Once we have patiently carbonated and matured our beer we need to maintain the temperature and pressure constantly. I often tell people they could steal the knob off my regulator and I wouldn’t know for years because I never need to change the pressure on it.

Maintaining this required pressure, however, it does create one easily remedied problem for us. Home kegging setups usually have taps in very close proximity to the kegs. Sometimes this is less than 1m. Beer at the equilibrium pressure in such short beer line would (does) rush from the tap too fast, causing excessive foaming.

At first thought, one might be tempted to reduce the regulator pressure to compensate.

This a bad idea! It is the beer equivalent to a diver getting decompression sickness! And for the same reason.

This would effectively be setting a new equilibrium pressure, therefore leaving the beer in an over-carbonated state for the new pressure. Beer (like the dissolved gas in a diver’s blood) will always tend to move to equilibrium. And therefore will begin to de-gas causing excessive foaming and bubbles in the line. This probably hurts more the diver’s tissues, I suppose. For beer’s sake, the solution is simple. Maintain the required pressure and simply increase the length of beer line. Doing this is to allow for increased resistance to flow in the line and give us the required pressure drop at the tap.
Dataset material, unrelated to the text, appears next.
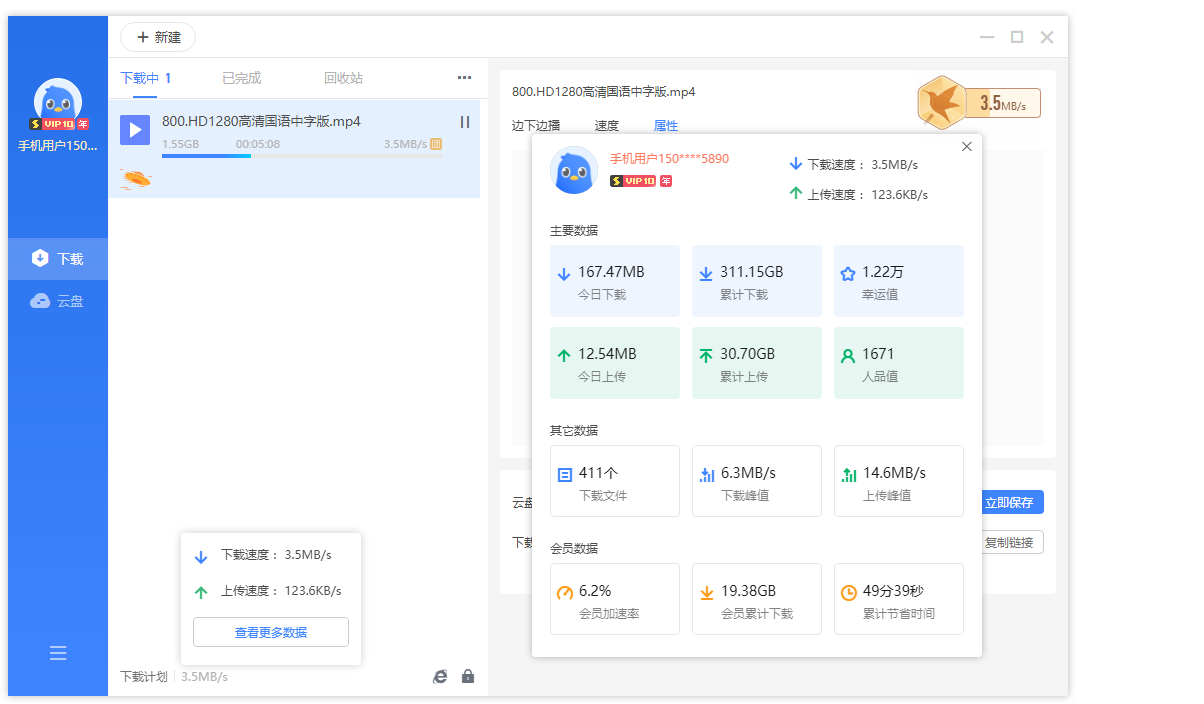Click the orange speed-up rocket icon under the task

136,178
Pressure drop is only due to resistance to flow. Once the tap is closed the small amount of beer in the line is once again subjected to our set equilibrium and won’t de-gas in the lines.

Line Balancing

 

The length required for most home setups is between 3-4m of 5mm id beer line. You should be able to pour a good pint in about 20 seconds. With 4 metres,  this makes a small neat bundle secured with a zip tie or velcro. You also don’t need an exact length for each beer style. The most commonly tapped beers usually have a good deal of overlap and a workable compromise can usually be achieved. For those other occasions when you absolutely have to have a 4 volume wheat on with a 1.6 volume Stout you may need to use a dual pressure regulator or inline regulator.
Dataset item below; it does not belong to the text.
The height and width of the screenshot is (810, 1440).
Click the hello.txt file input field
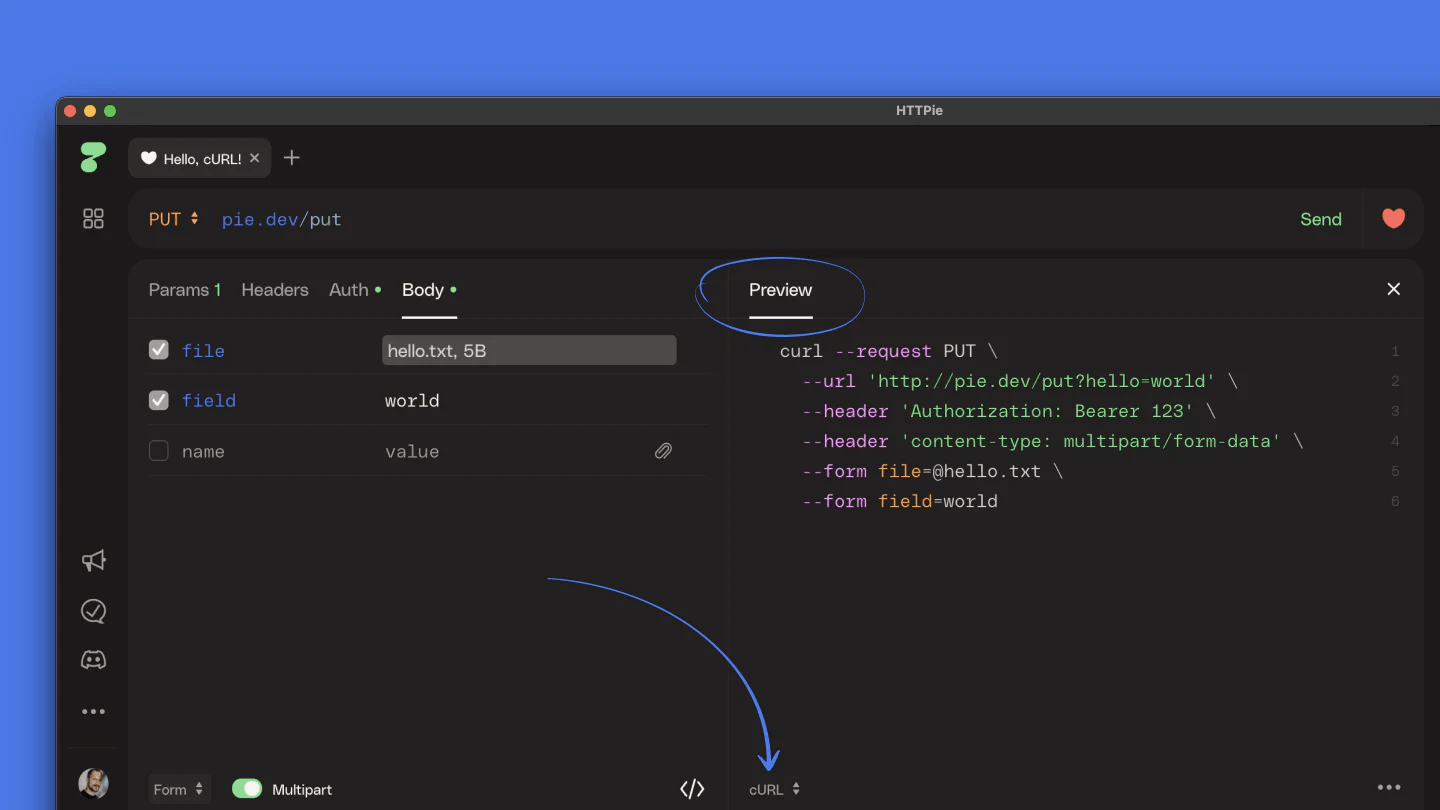(x=529, y=350)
Beer and Gas line from Cannon Hill Brewing, Your Kegging specialists

Beer and Gas Line- a step towards better carbonation

 

 

 

If you think 20 seconds is a long time to wait, you must consider two things. Firstly – how much longer it takes to pour foaming beer. Secondly, if your patience does not stretch to 20 seconds for a beer, maybe, perhaps, probably, brewing is not for you.

 

 

 


The real problem

The most common kegging problems usually stem from brewers not being sufficiently ahead of production for the usage. They end up taking drastic measures to get the beer flowing at all costs. Some easy solutions are increasing the number of kegs and/or fermenters in use. Therefore always be on the lookout for a spare fridge. You really can’t have too many and they are not great consumers of power. Especially compared to going to the bottlo’ for beer, they are downright money savers.

Portrait of William Henry of Henrys law Fame Father of kegging

William Henry – Chemist

It not like all this carbonation stuff is a new thing. There was a bloke named William Henry who did work on the subject back in the early 19th century-more than 215 years ago!